Bacteria Density Analyzer: Abstract
0. User provided data
A. Images
At first, the user is expected to provide several channels belonging to a 3D image.
The mandatory channel is the one we will use to segment the filaments. During the tests and the development of this module, we used a nuclei staining (DAPI).
The other channels are fluorescence channels corresponding to bacteria stains (for example GFP, RFP, etc.).
The module can handle an arbitrary number of fluorescence channels at the same time.
The image can contain several filaments, even if they are broken or partially segmented.
B. Regions of interest
As images contain several filaments, the user must indicate what part of the image belongs to which filament.
To do so, the user must draw polygons around each filament using Napari’s
Shapeslayer.The color associated to each polygon will define the filament’s ID.
A filament can be broken into several parts, each part being surrounded by a polygon of the same color.
On the example image below, there are two filaments/branches (the red and the green ones), the first being broken into three parts and the second being monolithic.
On the example, the three regions of the red filament are adjacent, but in reality, breaking a filament should only be done if a part of it can’t be segmented (for example because of low signal-to-noise ratio), so the different parts can be far from each other.
The plugin will by itself re-link the different chunks in the final output.
C. Starting points
As a filament can be broken in any number of parts, the user must provide for each branch (== each color) one single point that approximately corresponds to the start of the filament.
From there, the plugin will rebuild the full filament by connecting all the different parts together.
The starting points have to be placed inside the corresponding polygons.
The exact location doesn’t matter as it is just a proximity indicator.

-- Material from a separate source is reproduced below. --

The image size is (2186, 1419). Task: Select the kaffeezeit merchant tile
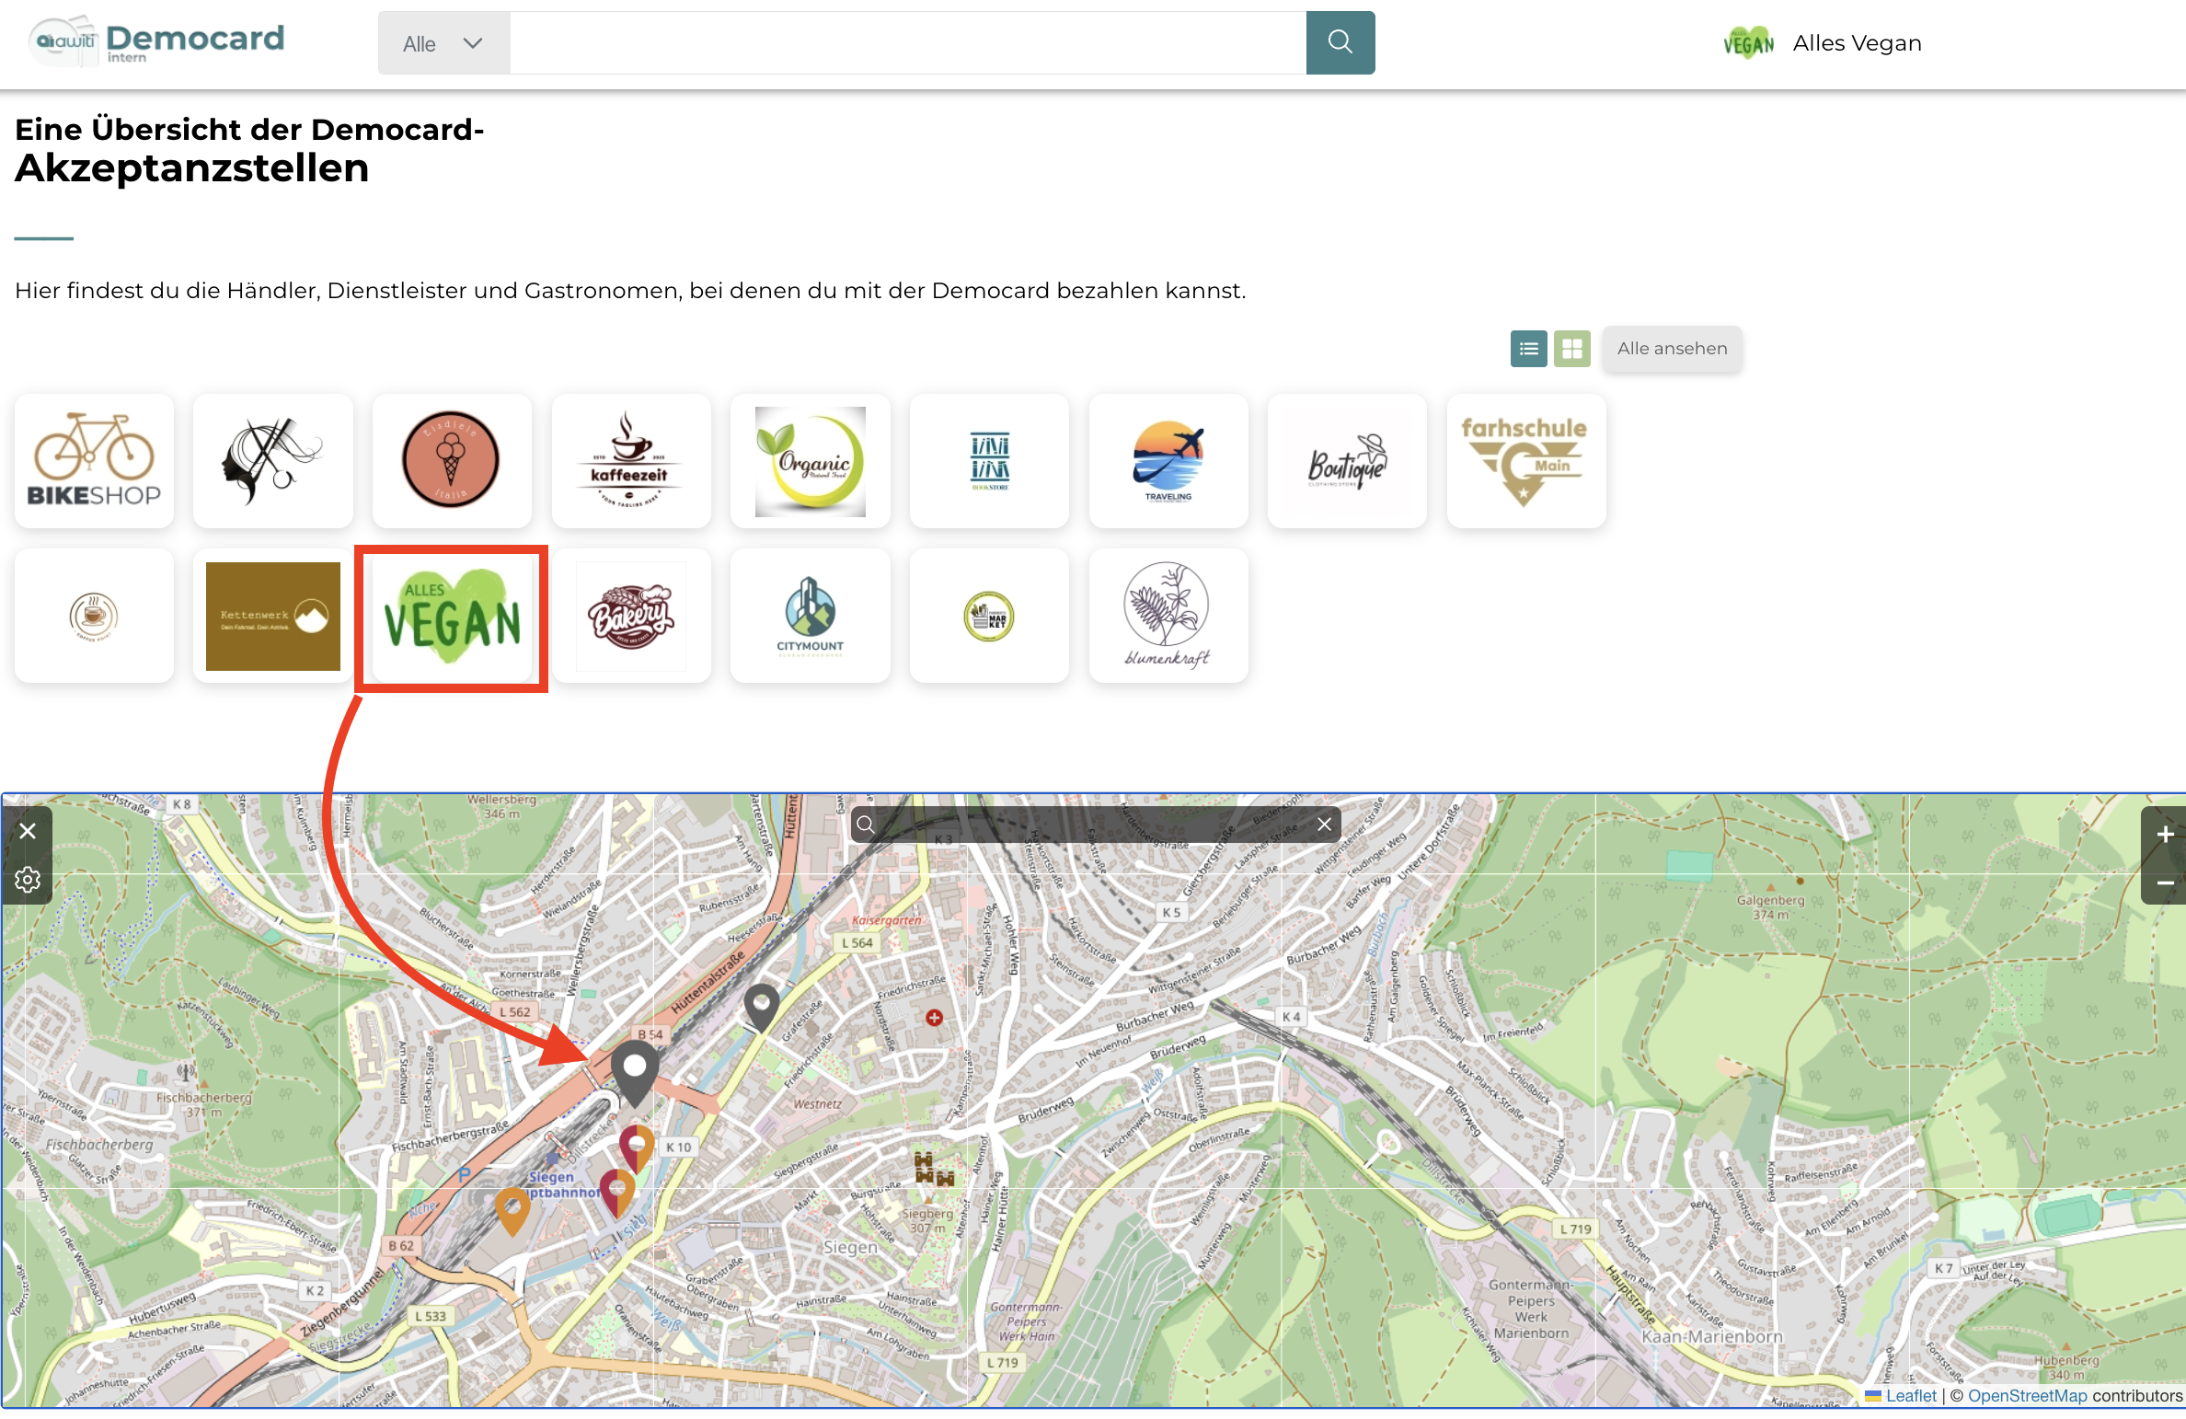coord(630,460)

The path of every filament will be processed and then, we will search for the closest point to the starting point provided by the user.
1. Workflow description
A. Build a mask of filaments
Everything starts by segmenting the filaments in 3D using the segmentation channel provided by the user.

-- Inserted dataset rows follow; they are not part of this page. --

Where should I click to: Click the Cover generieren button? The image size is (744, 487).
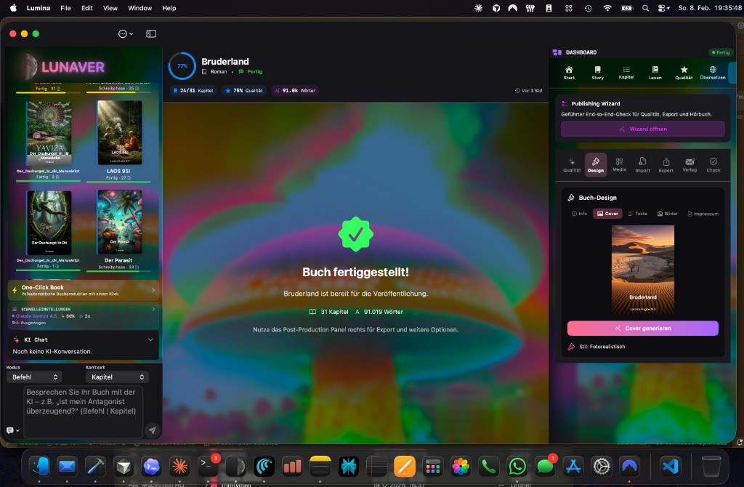[x=642, y=329]
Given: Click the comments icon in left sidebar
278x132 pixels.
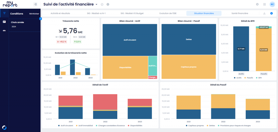Looking at the screenshot, I should [x=4, y=22].
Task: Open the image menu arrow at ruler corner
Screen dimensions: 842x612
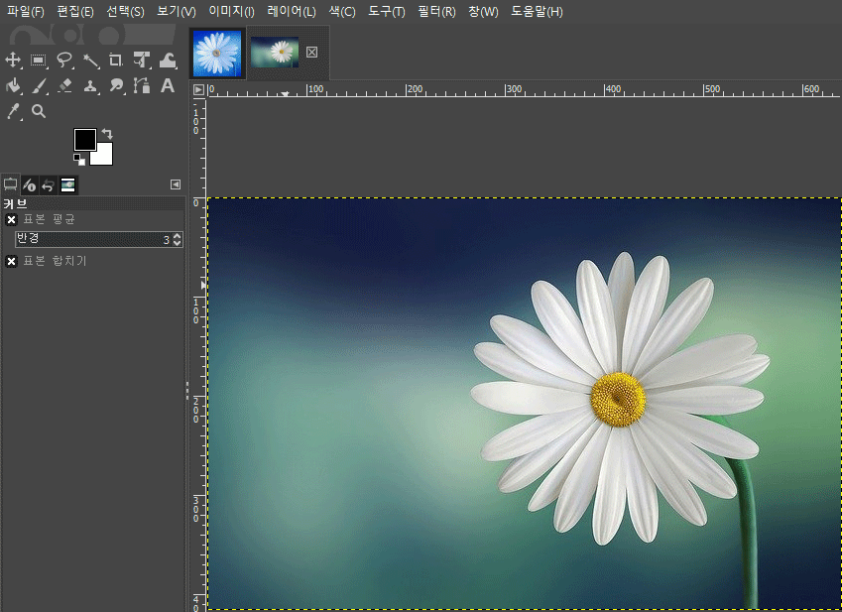Action: click(198, 90)
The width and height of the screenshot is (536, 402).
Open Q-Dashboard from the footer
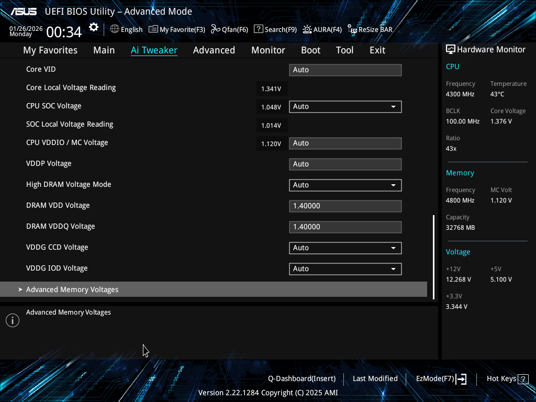[302, 378]
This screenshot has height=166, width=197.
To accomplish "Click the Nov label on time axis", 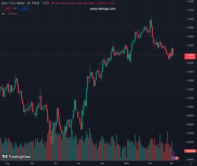I will [x=79, y=164].
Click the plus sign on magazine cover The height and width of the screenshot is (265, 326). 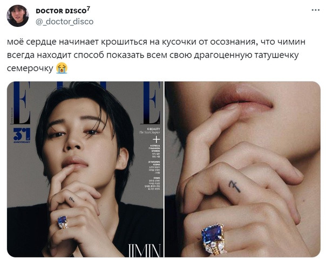pyautogui.click(x=156, y=140)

A binary mask is created and fixed, allowing us to know which pixels are part of the filaments and which are not.
If a pixel is positive in the mask, its intensity will be used in the computation of the integrated intensity and density.
B. Skeletonize filaments
From the 3D binary mask, we compute a skeleton of the filaments.
It allows to reduce the 3D structure of the filaments to a 1D path going through the center of the filaments.

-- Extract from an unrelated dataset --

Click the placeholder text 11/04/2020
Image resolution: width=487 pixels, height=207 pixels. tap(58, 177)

A skeleton is typically represented as a binary mask containing 1-pixel wide lines going through the center of the filaments.
We will base ourselves on this skeleton to compute the length of the filaments and to extract the intensity values along them.
C. Extract medial path
Depending on the mask and its level of details, the skeleton can contain small branches and loops that are not part of the real filaments.
To avoid these artifacts, we extract a medial path going through the skeleton from one end to the other.
To extract this path, we start by extracting the pixel corresponding to the starting point for each chunk.
From this pixel that we consider as the root of the filament, we search for the longest path going through the skeleton.
This way, we avoid small branches and loops that could be present in the skeleton.
D. Measures
We now have a 3D mask indicating which pixels belong to filaments, and a 1D path going through the center of each filament.
The goal is to project (in some way) the 3D information onto a 1D object.
To do so, we take each 3D coordinate from the mask and search the closest point on the 1D path.
For each point of the 1D path, we create an accumulator that will store the integrated intensity (== the sum of all the intensities of the voxels that project onto this point).
Using the same principle, we can extract the volume of each accumulator by counting the number of voxels that project onto each point of the 1D path.
Finally, the density is computed by dividing the integrated intensity by the volume for each point of the 1D path.
Exporting such values would result in rather noisy curves, so we bin the values according to a user-defined length (for example 1 micron).
It basically means that we group the 1D points by chunks of 1 micron and gather the statistics by chunk.